Even though the reasons why the credit rating of the U.S. may come under pressure is self evident, it is interesting to see how the articles treat the downgrade by the Chinese firm. They clearly state that their downgrade may be politically motivated and connected with the exchange rates war that is currently ongoing.

Bloomberg’s article mentions that Dagong’s application to become a Nationally Recognized Statistical Rating Organization in the U.S. was denied by the SEC. And Barron’s article mock’s the logic of Dagong’s report that the U.S. has been using the “virtual” financial economy to improve its GDP numbers.

El-Erian On Bloomberg About Greece

In a conference organized by the magazine Economist El-Erian, the CEO of PIMCO, talked about the choices of Greece and the likelihood of default. The Bloomberg article can be found here. In El-Erian’s own words:

“It’s in Greece’s interest to default as long as you can contain the contagion to other countries and it is done through orderly restructuring and repricing to retain competitiveness.

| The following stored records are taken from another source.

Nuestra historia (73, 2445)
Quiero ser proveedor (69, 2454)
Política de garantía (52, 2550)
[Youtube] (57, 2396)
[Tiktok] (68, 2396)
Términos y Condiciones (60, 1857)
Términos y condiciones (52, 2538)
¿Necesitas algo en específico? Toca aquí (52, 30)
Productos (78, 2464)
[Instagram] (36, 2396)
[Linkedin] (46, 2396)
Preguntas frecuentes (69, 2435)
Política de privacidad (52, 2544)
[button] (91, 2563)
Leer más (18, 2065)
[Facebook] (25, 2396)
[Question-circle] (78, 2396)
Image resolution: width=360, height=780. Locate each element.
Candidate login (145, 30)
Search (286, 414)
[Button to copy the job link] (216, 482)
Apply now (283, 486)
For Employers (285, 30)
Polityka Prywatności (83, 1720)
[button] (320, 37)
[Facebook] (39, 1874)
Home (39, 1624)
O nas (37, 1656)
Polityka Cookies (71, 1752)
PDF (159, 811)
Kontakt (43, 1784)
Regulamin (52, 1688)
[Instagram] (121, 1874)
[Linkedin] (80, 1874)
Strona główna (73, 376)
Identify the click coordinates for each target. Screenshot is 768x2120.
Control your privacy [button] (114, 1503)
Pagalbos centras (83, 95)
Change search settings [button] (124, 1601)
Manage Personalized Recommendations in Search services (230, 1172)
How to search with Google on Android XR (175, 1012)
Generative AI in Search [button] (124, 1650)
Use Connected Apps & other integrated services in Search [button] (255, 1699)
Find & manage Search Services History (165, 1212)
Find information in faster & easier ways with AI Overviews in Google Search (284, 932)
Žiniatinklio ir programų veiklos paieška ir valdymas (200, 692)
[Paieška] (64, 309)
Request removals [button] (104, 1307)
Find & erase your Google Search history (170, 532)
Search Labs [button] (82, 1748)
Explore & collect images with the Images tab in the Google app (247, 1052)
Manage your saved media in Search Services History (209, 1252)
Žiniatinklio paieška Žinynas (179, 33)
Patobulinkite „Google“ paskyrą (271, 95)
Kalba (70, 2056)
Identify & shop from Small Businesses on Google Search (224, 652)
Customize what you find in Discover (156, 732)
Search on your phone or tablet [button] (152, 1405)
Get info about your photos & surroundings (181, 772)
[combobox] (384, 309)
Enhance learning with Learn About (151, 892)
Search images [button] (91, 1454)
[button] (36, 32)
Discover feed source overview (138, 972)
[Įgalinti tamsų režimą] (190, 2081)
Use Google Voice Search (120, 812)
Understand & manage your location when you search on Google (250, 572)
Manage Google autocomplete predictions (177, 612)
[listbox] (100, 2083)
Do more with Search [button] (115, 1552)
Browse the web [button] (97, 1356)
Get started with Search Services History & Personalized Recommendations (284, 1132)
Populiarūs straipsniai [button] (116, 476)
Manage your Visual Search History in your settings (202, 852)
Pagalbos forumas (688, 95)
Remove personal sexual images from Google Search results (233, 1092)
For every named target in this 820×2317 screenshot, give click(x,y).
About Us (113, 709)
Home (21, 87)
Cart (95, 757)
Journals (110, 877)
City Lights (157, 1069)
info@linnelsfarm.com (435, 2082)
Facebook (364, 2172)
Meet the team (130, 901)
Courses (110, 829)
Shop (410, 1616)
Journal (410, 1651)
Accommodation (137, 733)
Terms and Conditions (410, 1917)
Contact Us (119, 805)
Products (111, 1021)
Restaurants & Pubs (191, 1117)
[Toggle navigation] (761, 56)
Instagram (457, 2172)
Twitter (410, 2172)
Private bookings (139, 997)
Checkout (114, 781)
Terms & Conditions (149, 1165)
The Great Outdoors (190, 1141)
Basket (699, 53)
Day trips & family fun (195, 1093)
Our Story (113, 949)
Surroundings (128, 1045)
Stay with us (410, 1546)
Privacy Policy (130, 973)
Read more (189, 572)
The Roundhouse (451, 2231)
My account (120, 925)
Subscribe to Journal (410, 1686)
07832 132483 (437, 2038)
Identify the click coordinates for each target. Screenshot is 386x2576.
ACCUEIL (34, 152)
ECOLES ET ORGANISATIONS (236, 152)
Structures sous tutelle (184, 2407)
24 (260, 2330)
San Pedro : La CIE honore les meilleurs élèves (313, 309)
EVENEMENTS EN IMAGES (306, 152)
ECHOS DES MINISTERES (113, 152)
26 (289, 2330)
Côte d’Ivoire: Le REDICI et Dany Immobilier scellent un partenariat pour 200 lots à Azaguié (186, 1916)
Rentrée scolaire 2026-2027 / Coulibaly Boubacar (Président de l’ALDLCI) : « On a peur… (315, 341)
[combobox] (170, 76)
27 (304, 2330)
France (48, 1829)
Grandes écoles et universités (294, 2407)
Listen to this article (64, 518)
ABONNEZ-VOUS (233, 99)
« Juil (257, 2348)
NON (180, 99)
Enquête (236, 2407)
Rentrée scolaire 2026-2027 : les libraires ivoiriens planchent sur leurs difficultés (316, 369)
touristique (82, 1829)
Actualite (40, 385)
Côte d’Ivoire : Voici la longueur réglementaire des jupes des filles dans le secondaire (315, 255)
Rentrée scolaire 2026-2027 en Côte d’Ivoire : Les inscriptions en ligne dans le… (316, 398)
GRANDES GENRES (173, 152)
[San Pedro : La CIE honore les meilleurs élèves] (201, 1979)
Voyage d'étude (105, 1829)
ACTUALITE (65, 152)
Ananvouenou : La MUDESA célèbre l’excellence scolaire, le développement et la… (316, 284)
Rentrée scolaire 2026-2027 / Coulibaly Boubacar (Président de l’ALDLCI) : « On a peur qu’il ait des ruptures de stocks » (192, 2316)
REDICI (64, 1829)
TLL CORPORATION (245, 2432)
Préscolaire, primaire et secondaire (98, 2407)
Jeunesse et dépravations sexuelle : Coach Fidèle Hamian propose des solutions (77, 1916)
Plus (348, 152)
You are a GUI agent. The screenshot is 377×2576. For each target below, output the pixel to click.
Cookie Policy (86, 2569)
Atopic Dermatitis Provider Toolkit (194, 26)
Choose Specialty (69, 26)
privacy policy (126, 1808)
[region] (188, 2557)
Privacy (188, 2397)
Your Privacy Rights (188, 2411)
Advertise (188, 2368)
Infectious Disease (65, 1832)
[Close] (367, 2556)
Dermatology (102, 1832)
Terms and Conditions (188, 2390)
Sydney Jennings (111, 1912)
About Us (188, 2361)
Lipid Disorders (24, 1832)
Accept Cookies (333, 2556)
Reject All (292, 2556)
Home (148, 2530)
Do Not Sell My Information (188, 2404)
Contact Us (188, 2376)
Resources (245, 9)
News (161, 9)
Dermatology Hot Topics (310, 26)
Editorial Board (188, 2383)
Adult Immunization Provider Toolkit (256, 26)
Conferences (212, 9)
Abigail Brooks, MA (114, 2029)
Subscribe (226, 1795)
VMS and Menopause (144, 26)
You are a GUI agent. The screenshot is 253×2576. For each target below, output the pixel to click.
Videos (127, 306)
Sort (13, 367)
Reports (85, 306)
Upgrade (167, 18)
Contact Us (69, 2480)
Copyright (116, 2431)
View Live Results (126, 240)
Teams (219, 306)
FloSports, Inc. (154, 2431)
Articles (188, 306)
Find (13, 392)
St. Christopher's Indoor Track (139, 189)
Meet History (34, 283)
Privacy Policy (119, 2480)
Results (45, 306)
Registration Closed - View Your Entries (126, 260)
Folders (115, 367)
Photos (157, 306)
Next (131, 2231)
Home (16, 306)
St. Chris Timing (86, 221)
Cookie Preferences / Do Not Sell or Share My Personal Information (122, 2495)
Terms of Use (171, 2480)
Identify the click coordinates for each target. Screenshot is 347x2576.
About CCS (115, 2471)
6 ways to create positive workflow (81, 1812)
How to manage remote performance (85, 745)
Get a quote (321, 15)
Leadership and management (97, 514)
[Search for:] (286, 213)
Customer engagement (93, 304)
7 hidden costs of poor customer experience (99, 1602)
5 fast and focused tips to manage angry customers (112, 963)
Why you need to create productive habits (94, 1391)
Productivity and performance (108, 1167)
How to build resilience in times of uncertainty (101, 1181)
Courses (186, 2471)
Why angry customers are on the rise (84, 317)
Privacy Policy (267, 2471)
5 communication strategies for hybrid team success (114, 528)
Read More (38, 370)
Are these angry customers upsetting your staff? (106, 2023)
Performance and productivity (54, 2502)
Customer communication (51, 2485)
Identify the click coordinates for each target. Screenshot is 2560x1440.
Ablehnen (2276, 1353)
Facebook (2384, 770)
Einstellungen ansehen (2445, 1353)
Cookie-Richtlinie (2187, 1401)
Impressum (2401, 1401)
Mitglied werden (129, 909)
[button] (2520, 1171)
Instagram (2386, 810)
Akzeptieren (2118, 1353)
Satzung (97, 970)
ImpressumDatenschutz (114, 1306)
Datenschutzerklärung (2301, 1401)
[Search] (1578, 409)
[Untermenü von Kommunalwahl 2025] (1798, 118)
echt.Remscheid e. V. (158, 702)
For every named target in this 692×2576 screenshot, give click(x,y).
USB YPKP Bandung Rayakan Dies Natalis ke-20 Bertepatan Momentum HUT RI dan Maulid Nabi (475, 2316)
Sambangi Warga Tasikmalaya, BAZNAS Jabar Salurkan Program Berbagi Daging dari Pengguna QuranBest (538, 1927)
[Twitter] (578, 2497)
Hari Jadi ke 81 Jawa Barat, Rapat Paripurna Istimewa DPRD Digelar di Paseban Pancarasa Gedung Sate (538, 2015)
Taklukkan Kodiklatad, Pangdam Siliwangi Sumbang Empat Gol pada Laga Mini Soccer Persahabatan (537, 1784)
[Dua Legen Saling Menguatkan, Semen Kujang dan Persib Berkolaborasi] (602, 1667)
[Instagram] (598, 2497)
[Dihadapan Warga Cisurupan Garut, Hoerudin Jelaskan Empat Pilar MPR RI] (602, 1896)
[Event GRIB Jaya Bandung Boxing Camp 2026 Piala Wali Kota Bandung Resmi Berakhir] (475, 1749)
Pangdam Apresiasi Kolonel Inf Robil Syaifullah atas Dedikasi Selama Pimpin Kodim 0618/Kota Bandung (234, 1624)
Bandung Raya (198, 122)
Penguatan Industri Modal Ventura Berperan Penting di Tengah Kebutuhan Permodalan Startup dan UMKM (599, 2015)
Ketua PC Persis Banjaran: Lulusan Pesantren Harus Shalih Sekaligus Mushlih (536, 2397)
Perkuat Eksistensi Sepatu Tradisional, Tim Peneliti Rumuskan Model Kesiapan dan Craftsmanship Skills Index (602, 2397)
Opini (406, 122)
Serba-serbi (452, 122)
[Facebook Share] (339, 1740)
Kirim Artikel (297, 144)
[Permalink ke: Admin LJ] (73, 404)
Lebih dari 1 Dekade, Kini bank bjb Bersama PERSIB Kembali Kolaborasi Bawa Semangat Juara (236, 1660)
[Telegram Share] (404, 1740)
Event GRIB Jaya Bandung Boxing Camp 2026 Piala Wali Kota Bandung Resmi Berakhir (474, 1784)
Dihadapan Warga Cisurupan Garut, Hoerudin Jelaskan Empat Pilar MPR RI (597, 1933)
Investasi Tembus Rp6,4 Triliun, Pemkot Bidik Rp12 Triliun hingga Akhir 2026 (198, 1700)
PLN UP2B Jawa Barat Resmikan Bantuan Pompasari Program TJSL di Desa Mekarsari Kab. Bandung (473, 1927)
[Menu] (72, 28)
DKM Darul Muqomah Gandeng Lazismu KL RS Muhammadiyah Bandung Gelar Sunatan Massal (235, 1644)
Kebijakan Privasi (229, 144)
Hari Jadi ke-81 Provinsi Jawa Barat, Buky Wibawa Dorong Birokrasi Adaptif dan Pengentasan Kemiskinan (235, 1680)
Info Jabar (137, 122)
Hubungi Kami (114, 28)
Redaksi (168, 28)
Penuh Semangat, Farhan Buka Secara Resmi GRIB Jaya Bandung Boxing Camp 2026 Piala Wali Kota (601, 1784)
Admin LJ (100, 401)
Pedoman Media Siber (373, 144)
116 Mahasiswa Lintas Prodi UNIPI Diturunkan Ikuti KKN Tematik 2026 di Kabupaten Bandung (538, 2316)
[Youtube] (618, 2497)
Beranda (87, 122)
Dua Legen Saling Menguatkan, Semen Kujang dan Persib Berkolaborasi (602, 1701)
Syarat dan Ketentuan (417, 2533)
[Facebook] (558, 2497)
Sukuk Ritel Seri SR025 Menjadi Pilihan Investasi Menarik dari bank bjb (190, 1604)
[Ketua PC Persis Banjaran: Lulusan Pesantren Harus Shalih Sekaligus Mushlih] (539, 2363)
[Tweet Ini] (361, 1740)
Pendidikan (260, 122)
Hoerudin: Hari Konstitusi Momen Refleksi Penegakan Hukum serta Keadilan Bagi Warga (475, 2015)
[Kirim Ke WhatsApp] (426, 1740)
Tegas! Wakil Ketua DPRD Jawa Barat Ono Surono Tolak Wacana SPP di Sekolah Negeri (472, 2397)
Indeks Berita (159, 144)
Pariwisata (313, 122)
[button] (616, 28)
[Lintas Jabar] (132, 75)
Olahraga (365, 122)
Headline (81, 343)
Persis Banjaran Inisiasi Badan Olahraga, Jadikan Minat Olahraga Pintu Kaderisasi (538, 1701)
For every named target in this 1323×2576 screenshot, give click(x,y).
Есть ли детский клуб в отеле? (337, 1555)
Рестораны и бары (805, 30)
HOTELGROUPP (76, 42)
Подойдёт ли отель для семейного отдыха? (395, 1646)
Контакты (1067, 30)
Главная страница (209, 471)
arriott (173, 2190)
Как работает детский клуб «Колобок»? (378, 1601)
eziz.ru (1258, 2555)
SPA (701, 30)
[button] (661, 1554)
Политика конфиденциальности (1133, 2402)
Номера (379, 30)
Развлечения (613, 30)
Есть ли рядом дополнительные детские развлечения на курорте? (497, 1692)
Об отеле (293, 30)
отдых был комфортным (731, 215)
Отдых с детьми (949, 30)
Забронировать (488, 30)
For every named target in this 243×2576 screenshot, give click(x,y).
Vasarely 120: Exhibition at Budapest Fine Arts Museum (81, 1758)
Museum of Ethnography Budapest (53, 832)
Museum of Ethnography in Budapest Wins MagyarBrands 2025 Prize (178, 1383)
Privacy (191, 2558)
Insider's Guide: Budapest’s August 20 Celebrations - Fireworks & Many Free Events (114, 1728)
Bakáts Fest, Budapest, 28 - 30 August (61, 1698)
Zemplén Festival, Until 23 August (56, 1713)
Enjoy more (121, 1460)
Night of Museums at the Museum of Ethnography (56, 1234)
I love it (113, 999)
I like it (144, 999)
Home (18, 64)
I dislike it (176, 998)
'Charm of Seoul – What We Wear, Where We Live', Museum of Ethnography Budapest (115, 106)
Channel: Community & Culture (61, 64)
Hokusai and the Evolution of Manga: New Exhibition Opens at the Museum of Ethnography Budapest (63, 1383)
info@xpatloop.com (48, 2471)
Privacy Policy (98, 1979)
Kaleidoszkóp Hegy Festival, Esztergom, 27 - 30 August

Like Latin America’s “lost decade” in the 1980s, the alternative doesn’t promise growth and employment generation,” he said.

“I have never seen an 11 percent adjustment on the fiscal side being delivered” under the current program’s assumptions, said El-Erian, who worked at the IMF for 15 years. “Eleven percent is heroic.”

“The fiscal adjustment that Greece needs to do is unprecedented,” Giada Giani, senior European economist at Citigroup Inc., said at a conference in Brussels today. “There is a limit to the amount of fiscal tightening a country can bear and support without the tightening becoming self-defeating, so detrimental for economic growth that it doesn’t really deliver an improvement.”